L’articolo pubblicato su Agenparl (https://agenparl.eu/2026/04/01/migranti-m-occhiuto-fi-strategia-tiene-insieme-umanita-e-regole/) valorizza un’impostazione che mira a coniugare tutela dei diritti e rispetto delle regole, offrendo una lettura equilibrata della gestione dei flussi migratori.
Si tratta di un approccio positivo, perché riconosce implicitamente che il governo dell’immigrazione non può essere affidato a logiche unilaterali. L’equilibrio tra umanità e regole rappresenta, infatti, la condizione minima per la tenuta del sistema giuridico e sociale.
Il punto di evoluzione, tuttavia, è dare a questo equilibrio una struttura concreta. È qui che si inserisce il paradigma Integrazione o ReImmigrazione, che consente di trasformare un principio politico in un criterio giuridico operativo.
In questa prospettiva, umanità e regole non sono più due poli da bilanciare, ma coincidono: la regola è l’integrazione, mentre la dimensione umanitaria si esprime nella valutazione individuale del percorso della persona. Ne consegue che la permanenza sul territorio diventa il risultato di un accertamento positivo di integrazione, mentre il rimpatrio rappresenta l’esito coerente di una valutazione negativa.

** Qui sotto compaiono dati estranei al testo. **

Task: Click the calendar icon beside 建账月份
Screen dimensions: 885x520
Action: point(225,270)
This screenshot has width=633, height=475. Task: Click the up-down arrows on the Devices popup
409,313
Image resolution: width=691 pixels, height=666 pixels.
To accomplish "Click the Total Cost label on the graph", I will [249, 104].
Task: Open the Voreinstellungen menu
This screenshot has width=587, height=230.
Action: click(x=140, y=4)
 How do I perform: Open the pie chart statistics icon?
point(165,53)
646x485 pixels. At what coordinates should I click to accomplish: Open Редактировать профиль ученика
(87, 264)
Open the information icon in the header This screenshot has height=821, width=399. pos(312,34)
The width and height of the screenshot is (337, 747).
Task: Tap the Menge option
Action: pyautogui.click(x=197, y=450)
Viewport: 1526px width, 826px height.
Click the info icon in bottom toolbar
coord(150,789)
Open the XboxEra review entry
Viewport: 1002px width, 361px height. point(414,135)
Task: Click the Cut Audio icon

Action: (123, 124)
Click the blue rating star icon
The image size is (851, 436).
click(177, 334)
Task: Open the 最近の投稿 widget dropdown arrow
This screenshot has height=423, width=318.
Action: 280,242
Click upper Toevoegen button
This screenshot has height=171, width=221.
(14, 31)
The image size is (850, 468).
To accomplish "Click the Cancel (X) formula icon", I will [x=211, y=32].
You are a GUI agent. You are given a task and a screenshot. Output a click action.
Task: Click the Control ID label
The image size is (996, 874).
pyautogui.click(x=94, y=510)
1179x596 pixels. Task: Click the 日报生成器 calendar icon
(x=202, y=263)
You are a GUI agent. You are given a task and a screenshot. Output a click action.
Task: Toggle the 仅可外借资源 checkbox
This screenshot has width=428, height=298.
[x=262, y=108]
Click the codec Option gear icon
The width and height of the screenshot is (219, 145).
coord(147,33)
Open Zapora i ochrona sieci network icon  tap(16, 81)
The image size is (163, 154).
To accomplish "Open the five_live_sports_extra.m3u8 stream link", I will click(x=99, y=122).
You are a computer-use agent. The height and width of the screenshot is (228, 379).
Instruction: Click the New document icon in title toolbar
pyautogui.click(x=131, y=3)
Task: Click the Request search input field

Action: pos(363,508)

L’impostazione richiamata nell’articolo si presta quindi a essere sviluppata proprio in questa direzione: da equilibrio dichiarato a sistema strutturato. Il dato che emerge è incoraggiante, perché indica una convergenza verso modelli che, se adeguatamente definiti, possono rendere più prevedibile, trasparente ed efficace l’intero ciclo giuridico della permanenza.